Isso acaba por ser um pouco inglório para os nutricionistas e profissionais de saúde, que acabam por incutir hábitos saudáveis, mas as pessoas não têm outra alternativa a não ser os alimentos mais em conta, que são quase sempre industrializados.

Isso é evidente. Tem de haver uma intervenção pública. Nós podemos pregar aquilo que já é uma pregação que fica no ouvido, mas que depois não fica na prática, porque não há medidas práticas.

 

Apesar de os alimentos saudáveis estarem mais caros, há ainda quem opte por investir em superalimentos ao invés de alimentos naturais ou até mesmo uma consulta de nutrição. Porque é que as pessoas procuram ir sempre pelo caminho mais fácil?

É verdade. Ao nível individual não vamos lá. Há, de facto, essa postura, mas temos de ter políticas públicas e políticas bastante marcadas. Por exemplo, alguns alimentos já têm os semáforos em relação ao açúcar, à gordura e ao sal, mas esta política dos semáforos devia ser mais marcada, para as pessoas saberem, quando compram, que estão a comprar vermelho – e se comprarem, já se trata de uma opção individual. Mas isto deveria ser mais marcado, mas, como sabe, a indústria agroalimentar opõe-se vivamente a isto e aceita com muita dificuldade isto, porque vende mais aquilo que tem semáforo vermelho. Isto tem de ser contrariado um bocadinho, um bocadão, em termos públicos, de política pública nacional e internacional. É uma batalha muito difícil.

 

Para terminar, acredita que os portugueses irão olhar, algum dia, para a alimentação com olhos de ver, comer de forma saudável e consciente?

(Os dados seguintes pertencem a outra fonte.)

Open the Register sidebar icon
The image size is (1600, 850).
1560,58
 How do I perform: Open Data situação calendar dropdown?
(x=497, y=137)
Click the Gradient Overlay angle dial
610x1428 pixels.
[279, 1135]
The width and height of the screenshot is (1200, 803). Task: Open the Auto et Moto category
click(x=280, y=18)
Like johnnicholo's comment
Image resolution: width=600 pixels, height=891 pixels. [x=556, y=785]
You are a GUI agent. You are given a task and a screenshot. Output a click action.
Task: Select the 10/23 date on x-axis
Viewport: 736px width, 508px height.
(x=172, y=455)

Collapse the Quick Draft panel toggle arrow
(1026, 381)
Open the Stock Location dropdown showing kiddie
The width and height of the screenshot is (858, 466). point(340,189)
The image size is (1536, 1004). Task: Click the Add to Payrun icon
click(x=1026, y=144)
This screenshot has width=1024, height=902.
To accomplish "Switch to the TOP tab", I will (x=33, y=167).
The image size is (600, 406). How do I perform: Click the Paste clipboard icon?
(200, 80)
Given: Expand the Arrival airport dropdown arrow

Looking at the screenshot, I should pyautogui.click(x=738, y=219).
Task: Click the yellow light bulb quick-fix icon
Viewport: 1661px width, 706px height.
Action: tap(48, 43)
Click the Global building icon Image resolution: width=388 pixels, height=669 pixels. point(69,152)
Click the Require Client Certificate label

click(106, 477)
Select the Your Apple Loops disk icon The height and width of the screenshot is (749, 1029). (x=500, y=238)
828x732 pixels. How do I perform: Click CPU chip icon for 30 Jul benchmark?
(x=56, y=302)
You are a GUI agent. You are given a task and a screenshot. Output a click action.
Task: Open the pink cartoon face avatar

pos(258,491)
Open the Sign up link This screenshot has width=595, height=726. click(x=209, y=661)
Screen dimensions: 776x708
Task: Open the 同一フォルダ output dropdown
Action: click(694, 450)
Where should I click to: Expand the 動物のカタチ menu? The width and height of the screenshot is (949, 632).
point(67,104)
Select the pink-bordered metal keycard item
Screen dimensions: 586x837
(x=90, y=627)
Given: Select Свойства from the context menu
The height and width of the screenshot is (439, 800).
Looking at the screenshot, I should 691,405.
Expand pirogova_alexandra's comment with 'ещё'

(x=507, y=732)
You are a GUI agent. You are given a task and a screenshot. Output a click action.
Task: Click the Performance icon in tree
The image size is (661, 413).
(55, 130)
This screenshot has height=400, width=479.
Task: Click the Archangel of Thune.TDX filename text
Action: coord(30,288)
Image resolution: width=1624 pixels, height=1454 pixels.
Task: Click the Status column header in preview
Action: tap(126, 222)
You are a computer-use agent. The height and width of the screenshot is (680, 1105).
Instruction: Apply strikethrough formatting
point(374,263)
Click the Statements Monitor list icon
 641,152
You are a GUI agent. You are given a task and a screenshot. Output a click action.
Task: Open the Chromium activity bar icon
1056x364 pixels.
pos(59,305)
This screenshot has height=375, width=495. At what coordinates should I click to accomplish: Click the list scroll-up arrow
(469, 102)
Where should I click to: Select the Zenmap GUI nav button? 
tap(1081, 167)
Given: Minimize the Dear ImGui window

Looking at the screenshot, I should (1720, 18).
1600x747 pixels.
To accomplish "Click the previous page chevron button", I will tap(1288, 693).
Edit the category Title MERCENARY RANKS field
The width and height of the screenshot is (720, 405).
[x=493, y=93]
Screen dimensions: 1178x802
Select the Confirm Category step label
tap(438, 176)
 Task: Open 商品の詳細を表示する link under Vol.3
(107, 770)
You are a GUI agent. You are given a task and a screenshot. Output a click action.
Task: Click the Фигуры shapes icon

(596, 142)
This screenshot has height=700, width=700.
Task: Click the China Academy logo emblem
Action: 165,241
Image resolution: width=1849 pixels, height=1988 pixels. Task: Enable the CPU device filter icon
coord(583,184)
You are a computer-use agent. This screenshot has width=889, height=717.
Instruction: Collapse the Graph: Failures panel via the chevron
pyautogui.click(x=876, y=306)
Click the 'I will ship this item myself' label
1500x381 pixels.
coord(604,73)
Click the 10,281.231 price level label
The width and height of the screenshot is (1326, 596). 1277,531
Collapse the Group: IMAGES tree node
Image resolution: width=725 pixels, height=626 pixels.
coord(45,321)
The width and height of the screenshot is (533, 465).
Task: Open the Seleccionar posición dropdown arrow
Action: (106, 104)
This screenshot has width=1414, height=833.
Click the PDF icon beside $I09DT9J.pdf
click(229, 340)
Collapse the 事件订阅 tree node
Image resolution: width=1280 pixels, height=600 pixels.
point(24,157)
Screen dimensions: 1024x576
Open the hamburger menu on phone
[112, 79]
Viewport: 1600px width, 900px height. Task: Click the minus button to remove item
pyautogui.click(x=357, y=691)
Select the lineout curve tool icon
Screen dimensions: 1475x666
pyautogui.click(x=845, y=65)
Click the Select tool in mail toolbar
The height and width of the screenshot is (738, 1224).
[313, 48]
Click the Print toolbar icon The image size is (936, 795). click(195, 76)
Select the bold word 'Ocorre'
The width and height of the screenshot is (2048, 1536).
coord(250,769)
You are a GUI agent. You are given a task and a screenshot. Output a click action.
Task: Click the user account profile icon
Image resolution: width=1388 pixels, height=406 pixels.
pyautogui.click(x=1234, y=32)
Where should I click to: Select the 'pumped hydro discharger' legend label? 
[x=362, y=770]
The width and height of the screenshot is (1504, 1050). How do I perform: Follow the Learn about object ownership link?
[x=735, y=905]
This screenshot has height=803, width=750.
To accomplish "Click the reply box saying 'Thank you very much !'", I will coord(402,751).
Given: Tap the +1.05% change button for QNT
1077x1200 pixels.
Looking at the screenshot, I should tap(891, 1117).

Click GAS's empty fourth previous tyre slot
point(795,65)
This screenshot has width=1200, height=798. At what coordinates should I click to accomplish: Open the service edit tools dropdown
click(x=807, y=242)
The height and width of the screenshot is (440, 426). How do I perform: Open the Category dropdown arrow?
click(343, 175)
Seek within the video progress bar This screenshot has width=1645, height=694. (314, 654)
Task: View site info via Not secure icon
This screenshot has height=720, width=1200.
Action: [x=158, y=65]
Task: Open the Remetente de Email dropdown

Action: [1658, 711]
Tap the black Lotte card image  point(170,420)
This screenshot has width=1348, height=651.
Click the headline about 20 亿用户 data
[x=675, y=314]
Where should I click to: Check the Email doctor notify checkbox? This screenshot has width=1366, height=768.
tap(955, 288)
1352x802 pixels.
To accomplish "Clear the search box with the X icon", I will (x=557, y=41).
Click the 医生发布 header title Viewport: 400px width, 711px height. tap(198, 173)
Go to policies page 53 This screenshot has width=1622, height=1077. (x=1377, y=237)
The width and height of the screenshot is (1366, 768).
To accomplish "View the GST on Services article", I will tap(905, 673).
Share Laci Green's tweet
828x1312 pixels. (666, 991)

Sou otimista, embora haja elementos que me levam a estar pessimista. Há dez anos, tínhamos metade da obesidade que temos atualmente. Lembro-me que há dez anos, as minhas colegas americanas que tinham estudado a obesidade na América olharam para os nossos números e disseram ‘vão ver como irão passar para números semelhantes aos nossos’, e foi o que aconteceu. Elas estavam pessimistas e eu não estava, tinha alguma esperança que a nossa intervenção pública desse resultado, [mas] não deu. Em relação à atualidade, penso que vai depender muito de diretivas internacionais. A Organização Mundial da Saúde faz recomendações, mas não interfere ao nível de proibições. Houve uma medida interessante, que foi a taxação das bebidas açucaradas. Vamos ver os resultados que traz a longo prazo. Nos países em que se fez, teve resultados a longo prazo na obesidade infantil. Talvez esta crise económica possa ir num sentido em que haja menos consumo de determinados alimentos, embora os alimentos com gordura e açúcar sejam os mais baratos, mais apelativos. Pelo menos, tem de haver um combate a esse respeito. Tem de haver uma grande tónica de produção e consumo nacional e o Governo tem, para isso, de usar os meios de comunicação, colocando em horário nobre conteúdos apelativos e explicativos. O Governo tem essa possibilidade mas não usa e é daí que as coisas deveriam vir.